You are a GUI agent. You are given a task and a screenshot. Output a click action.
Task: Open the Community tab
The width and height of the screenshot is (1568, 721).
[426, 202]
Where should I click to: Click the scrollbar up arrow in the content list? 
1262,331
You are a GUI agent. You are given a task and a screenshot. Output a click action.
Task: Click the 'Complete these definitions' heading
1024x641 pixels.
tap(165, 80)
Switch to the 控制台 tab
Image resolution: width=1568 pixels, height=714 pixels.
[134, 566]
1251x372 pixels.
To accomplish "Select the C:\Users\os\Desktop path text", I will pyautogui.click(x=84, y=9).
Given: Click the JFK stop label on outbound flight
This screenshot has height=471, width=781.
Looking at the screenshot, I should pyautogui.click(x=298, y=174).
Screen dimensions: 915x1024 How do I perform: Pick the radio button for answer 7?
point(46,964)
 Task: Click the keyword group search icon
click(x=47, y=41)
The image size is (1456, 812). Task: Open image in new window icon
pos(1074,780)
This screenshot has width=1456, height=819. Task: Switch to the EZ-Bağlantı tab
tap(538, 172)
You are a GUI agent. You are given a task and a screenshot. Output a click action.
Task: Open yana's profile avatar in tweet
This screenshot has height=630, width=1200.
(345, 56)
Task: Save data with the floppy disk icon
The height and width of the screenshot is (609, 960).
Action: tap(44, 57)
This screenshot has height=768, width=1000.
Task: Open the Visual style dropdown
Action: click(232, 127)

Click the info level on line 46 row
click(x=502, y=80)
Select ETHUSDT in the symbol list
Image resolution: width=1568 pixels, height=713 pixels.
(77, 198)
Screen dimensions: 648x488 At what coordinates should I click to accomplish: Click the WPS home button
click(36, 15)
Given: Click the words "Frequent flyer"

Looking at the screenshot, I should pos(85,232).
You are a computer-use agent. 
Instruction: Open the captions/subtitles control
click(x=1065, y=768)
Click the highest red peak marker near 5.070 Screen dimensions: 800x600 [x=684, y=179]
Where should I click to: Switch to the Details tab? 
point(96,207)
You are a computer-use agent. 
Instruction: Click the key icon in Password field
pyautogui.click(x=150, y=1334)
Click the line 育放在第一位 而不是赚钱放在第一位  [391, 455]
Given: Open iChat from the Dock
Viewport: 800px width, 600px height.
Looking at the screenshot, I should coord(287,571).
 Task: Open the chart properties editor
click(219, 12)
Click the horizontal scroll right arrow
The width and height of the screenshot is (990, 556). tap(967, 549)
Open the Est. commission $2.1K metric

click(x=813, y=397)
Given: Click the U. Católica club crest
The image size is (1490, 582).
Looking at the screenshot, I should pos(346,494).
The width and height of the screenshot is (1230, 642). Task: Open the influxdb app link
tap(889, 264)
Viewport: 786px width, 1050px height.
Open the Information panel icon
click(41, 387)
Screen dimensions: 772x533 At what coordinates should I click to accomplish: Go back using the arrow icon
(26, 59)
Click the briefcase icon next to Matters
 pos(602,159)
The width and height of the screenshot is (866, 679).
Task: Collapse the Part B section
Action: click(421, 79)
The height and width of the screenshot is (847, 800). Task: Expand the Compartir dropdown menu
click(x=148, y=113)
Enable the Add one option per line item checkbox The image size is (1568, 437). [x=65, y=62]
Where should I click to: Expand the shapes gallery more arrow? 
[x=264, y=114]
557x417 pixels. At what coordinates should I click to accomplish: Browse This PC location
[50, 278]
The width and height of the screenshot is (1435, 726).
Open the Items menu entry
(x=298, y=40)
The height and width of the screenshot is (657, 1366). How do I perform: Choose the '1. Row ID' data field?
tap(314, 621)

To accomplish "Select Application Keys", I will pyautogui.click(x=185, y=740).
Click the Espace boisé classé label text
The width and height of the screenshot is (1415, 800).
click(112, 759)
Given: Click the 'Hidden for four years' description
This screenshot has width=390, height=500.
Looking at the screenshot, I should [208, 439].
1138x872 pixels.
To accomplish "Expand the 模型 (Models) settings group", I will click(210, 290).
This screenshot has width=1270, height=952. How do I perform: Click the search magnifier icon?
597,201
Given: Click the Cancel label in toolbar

_Goal_
Write out the lines from the one containing "Task: Save data with the floppy disk icon" through the one containing "click(x=1065, y=768)", keeping each line identical to the original.

_Answer to this problem_
Task: Save data with the floppy disk icon
The height and width of the screenshot is (609, 960).
Action: tap(44, 57)
This screenshot has height=768, width=1000.
Task: Open the Visual style dropdown
Action: click(232, 127)

Click the info level on line 46 row
click(x=502, y=80)
Select ETHUSDT in the symbol list
Image resolution: width=1568 pixels, height=713 pixels.
(77, 198)
Screen dimensions: 648x488 At what coordinates should I click to accomplish: Click the WPS home button
click(36, 15)
Given: Click the words "Frequent flyer"

Looking at the screenshot, I should pos(85,232).
You are a computer-use agent. 
Instruction: Open the captions/subtitles control
click(x=1065, y=768)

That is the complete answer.